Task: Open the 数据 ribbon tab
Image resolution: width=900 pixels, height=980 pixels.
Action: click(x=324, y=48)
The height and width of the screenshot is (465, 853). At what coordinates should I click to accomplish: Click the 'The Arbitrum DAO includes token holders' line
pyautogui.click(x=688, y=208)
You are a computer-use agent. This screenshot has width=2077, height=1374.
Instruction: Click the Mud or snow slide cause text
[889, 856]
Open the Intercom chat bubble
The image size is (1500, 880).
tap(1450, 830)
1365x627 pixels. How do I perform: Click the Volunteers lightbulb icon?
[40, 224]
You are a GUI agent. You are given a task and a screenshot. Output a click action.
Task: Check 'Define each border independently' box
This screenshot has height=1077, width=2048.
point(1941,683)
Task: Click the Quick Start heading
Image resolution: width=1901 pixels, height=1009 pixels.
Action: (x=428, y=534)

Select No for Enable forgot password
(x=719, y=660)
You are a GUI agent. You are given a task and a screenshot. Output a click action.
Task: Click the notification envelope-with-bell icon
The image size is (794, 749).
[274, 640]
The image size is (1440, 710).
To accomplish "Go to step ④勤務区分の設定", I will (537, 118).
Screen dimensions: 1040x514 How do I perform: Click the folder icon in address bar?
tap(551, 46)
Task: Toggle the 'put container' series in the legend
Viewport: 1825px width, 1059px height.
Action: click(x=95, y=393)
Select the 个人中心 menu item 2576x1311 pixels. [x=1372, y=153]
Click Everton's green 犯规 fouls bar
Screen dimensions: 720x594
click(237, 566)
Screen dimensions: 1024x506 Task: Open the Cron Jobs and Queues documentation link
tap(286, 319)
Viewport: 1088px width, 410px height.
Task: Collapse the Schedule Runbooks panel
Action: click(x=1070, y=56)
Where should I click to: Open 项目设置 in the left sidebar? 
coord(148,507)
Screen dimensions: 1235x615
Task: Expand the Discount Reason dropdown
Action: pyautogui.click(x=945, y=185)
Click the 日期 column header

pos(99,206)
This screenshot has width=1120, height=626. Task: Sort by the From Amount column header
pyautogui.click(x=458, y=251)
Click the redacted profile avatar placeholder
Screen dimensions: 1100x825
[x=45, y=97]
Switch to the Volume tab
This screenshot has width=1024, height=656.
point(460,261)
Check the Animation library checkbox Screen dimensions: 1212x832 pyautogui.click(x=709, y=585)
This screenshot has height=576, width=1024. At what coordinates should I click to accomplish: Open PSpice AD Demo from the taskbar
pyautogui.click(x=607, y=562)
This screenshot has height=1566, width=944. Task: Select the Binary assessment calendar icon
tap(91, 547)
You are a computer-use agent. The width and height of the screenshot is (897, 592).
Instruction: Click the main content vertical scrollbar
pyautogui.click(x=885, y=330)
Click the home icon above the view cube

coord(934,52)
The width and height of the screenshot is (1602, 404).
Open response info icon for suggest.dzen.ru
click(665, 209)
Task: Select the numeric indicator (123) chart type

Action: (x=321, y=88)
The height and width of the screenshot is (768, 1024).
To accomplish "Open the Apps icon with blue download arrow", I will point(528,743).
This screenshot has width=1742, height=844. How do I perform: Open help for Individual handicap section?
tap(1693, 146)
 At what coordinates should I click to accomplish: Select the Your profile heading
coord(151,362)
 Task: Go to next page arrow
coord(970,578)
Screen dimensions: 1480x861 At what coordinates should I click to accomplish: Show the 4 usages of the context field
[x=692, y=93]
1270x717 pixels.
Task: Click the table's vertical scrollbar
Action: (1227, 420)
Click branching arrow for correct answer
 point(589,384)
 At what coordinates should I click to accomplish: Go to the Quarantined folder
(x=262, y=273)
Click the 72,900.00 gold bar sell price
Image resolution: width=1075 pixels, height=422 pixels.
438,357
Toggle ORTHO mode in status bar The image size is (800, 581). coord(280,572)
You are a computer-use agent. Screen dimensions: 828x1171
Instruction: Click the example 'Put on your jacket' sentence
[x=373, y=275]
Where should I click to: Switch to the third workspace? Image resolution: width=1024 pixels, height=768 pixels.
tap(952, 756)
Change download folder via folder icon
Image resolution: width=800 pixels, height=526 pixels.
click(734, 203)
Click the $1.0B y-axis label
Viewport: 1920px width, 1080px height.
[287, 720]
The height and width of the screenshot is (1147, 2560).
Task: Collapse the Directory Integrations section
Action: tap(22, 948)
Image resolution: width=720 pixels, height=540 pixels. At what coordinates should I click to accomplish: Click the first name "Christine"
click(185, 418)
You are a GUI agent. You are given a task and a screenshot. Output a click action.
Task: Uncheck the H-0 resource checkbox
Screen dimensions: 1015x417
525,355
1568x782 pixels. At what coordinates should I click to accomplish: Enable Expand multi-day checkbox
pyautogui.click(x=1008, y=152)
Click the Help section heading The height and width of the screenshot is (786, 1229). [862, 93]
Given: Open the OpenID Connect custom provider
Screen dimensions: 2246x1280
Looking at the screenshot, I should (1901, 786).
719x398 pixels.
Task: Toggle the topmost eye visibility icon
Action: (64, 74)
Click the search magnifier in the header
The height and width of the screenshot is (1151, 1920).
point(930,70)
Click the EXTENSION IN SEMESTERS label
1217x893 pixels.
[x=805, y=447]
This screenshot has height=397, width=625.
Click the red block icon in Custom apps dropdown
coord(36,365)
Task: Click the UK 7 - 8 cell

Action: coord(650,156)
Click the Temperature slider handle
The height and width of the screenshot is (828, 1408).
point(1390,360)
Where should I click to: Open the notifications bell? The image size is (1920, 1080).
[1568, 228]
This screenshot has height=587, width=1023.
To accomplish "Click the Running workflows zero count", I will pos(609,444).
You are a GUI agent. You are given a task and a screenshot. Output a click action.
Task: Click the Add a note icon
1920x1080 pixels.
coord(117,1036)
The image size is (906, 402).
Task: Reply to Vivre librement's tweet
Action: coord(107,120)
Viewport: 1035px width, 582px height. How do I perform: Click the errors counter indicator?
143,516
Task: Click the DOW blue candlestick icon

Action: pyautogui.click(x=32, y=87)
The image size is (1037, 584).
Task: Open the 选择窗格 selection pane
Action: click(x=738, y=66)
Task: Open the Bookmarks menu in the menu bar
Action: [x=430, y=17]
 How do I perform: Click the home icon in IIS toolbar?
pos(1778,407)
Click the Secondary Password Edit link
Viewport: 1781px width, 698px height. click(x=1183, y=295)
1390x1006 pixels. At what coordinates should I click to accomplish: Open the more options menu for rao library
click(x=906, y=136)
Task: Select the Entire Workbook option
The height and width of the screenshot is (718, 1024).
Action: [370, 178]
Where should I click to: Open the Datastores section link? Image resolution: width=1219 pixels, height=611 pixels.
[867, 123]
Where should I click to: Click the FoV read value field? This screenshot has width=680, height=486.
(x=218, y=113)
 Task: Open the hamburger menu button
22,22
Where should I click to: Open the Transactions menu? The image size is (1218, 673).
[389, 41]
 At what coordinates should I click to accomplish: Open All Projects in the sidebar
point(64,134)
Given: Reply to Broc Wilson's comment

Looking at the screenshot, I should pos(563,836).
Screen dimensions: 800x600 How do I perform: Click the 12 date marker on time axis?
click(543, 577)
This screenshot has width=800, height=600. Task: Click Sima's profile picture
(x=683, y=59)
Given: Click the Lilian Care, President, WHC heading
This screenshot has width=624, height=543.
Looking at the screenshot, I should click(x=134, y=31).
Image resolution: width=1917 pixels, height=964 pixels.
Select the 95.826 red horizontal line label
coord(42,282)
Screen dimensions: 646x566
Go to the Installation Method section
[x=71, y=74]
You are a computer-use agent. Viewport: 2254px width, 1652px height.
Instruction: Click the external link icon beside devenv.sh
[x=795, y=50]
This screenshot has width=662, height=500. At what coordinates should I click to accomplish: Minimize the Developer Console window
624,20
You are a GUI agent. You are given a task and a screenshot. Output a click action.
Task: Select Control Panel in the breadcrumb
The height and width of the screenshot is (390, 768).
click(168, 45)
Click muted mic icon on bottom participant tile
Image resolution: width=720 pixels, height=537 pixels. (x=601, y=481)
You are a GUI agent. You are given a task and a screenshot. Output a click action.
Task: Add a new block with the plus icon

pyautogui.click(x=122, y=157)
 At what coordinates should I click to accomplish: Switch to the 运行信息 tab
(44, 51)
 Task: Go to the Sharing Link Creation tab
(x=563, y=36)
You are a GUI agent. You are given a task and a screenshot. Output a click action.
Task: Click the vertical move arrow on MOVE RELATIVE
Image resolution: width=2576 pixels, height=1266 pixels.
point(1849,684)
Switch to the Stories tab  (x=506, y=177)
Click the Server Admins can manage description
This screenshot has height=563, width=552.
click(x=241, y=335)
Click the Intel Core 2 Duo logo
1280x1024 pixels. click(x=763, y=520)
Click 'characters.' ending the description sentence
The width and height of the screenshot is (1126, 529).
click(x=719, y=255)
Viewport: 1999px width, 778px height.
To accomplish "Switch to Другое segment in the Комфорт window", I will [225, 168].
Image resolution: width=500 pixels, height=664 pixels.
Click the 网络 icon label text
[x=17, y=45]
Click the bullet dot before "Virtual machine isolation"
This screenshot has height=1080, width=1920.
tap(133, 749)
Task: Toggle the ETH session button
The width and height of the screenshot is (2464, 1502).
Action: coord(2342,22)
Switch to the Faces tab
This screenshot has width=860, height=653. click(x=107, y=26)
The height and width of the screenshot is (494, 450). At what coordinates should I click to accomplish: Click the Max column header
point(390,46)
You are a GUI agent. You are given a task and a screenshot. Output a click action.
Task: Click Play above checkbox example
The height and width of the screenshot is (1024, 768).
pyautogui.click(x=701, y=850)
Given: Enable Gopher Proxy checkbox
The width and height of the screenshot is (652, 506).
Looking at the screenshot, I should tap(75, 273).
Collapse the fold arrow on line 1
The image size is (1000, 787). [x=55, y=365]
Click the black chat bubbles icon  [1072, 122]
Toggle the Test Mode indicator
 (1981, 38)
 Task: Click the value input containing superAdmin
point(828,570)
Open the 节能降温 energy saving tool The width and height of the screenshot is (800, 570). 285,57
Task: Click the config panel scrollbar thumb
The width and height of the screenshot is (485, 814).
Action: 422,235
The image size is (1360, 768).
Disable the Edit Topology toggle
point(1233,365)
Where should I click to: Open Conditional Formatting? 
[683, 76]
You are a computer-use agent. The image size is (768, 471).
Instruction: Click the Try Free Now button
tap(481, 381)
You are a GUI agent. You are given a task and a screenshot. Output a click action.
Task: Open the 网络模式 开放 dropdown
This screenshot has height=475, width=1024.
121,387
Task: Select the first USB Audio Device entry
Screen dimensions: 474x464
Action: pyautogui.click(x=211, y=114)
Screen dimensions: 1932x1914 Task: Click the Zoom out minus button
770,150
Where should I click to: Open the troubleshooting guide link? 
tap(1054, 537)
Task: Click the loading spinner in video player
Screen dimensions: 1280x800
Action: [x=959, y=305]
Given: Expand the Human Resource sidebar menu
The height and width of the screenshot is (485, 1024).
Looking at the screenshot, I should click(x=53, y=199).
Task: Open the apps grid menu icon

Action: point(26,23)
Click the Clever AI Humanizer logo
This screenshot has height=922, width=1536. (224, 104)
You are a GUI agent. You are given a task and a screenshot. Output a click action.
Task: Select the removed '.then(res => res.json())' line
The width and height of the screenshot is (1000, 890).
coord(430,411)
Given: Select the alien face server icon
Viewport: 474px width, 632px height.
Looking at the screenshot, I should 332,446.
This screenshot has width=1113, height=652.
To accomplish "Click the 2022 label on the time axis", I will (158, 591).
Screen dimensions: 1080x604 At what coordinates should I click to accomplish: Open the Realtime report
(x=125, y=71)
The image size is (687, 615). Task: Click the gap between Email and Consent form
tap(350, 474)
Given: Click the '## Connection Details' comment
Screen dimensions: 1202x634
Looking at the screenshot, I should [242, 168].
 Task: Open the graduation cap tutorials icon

SHORT PROBLEM
Rewrite the listing above, from the line with "Task: Select the Entire Workbook option" to the line with "Looking at the screenshot, I should click(x=134, y=31).", as a Markdown table with the columns Row (numbered from 1) and Line. Leave out any blank lines.

RESPONSE TO THE EXERCISE
| Row | Line |
|---|---|
| 1 | Task: Select the Entire Workbook option |
| 2 | The height and width of the screenshot is (718, 1024). |
| 3 | Action: [370, 178] |
| 4 | Where should I click to: Open the Datastores section link? Image resolution: width=1219 pixels, height=611 pixels. |
| 5 | [867, 123] |
| 6 | Where should I click to: Click the FoV read value field? This screenshot has width=680, height=486. |
| 7 | (x=218, y=113) |
| 8 |  Task: Open the hamburger menu button |
| 9 | 22,22 |
| 10 | Where should I click to: Open the Transactions menu? The image size is (1218, 673). |
| 11 | [389, 41] |
| 12 |  At what coordinates should I click to accomplish: Open All Projects in the sidebar |
| 13 | point(64,134) |
| 14 | Given: Reply to Broc Wilson's comment |
| 15 | Looking at the screenshot, I should pos(563,836). |
| 16 | Screen dimensions: 800x600 How do I perform: Click the 12 date marker on time axis? |
| 17 | click(543, 577) |
| 18 | This screenshot has width=800, height=600. Task: Click Sima's profile picture |
| 19 | (x=683, y=59) |
| 20 | Given: Click the Lilian Care, President, WHC heading |
| 21 | This screenshot has width=624, height=543. |
| 22 | Looking at the screenshot, I should click(x=134, y=31). |